Document segment:
Secular Humanism

Secular Humanism
Secular Humanism

In 1933 a group of liberal intellectuals, including education reformer John Dewey, published the Humanist Manifesto, which argued that “the traditional dogmatic or authoritarian religions that place revelation, God, ritual or creed above human needs and experience do a disservice to the human species” (Martin, 195).

Revised and reissued in 1973, the manifesto was little noticed by most Americans. Among some Christian traditionalists, however, the ideas propounded by the Humanist Manifesto came to be perceived as a form of godless secular religion competing with the Judeo-Christian ethic for the heart and soul of the nation.

Catholic ideologues in the 1960s launched the current crusade to define secular humanism as a threat to Christianity, but is was Protestant evangelicals, especially fundamentalists, who made it a major battleground in what became known as the Culture Wars of the 1980s.


At first, Christian activists such as protestant doctor C. Everett Koop, active in the mostly Catholic antiabortion movement, and Francis A. Schaeffer, a popular Protestant theologian, developed intellectual arguments and a theological approach to combating secular humanism.

Together they wrote a book titled Whatever Happened to the Human Race? A film version was screened across the country in church auditoriums and rented halls.

This was a time when some Protestant fundamentalists were discussing the work of Christian evangelical writer Hal Lindsey, who argued that contemporary world events revealed the signs of the End Times heralding the apocalypse and the Second Coming of Christ.

One way of reading the prophecies in the Book of Revelation in the New Testament is that the End Times bring a conspiracy of leading political and religious leaders, who join forces with Satan to build a one-world government and new world order ruled by the Antichrist.

Soon there was a discussion in fundamentalist circles as to whether the spread of secular humanism was just a symptom of liberal permissiveness, or part of a long-standing secret Communist conspiracy to spread Godlessness, or even part of the satanic End Times conspiracy.

Information supplied:

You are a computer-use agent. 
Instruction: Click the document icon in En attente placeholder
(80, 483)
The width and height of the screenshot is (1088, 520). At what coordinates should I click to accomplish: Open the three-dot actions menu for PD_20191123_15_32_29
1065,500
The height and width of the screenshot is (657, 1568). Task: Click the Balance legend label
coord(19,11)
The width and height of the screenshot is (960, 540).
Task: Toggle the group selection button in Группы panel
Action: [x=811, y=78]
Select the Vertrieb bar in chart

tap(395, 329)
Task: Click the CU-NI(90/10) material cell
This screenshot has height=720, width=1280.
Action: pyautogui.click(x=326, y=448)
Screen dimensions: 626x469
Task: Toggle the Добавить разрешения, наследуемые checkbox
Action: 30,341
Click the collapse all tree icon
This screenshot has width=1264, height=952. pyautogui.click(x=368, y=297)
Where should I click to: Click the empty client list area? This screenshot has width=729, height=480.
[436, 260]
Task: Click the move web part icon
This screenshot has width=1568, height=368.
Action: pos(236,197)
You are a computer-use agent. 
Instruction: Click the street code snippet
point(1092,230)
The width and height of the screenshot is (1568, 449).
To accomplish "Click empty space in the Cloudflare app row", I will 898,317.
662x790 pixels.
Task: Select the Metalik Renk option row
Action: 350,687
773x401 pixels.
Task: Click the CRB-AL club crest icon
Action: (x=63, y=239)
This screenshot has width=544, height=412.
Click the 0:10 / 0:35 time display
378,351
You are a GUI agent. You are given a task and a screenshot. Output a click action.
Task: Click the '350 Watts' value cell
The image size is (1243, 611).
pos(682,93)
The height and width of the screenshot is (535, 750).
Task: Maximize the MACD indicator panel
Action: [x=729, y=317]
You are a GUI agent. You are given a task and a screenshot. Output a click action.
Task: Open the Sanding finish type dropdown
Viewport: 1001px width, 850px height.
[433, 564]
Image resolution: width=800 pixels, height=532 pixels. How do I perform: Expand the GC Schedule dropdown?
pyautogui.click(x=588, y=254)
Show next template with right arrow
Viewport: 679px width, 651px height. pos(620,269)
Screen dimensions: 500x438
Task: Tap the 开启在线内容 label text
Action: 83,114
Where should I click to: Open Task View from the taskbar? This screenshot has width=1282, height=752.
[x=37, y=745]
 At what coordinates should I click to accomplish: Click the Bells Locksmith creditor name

Work order: Print the secular humanism text from above in full, word for word, without changing anything.

Answer for the task:
Secular Humanism

Secular Humanism
Secular Humanism

In 1933 a group of liberal intellectuals, including education reformer John Dewey, published the Humanist Manifesto, which argued that “the traditional dogmatic or authoritarian religions that place revelation, God, ritual or creed above human needs and experience do a disservice to the human species” (Martin, 195).

Revised and reissued in 1973, the manifesto was little noticed by most Americans. Among some Christian traditionalists, however, the ideas propounded by the Humanist Manifesto came to be perceived as a form of godless secular religion competing with the Judeo-Christian ethic for the heart and soul of the nation.

Catholic ideologues in the 1960s launched the current crusade to define secular humanism as a threat to Christianity, but is was Protestant evangelicals, especially fundamentalists, who made it a major battleground in what became known as the Culture Wars of the 1980s.


At first, Christian activists such as protestant doctor C. Everett Koop, active in the mostly Catholic antiabortion movement, and Francis A. Schaeffer, a popular Protestant theologian, developed intellectual arguments and a theological approach to combating secular humanism.

Together they wrote a book titled Whatever Happened to the Human Race? A film version was screened across the country in church auditoriums and rented halls.

This was a time when some Protestant fundamentalists were discussing the work of Christian evangelical writer Hal Lindsey, who argued that contemporary world events revealed the signs of the End Times heralding the apocalypse and the Second Coming of Christ.

One way of reading the prophecies in the Book of Revelation in the New Testament is that the End Times bring a conspiracy of leading political and religious leaders, who join forces with Satan to build a one-world government and new world order ruled by the Antichrist.

Soon there was a discussion in fundamentalist circles as to whether the spread of secular humanism was just a symptom of liberal permissiveness, or part of a long-standing secret Communist conspiracy to spread Godlessness, or even part of the satanic End Times conspiracy.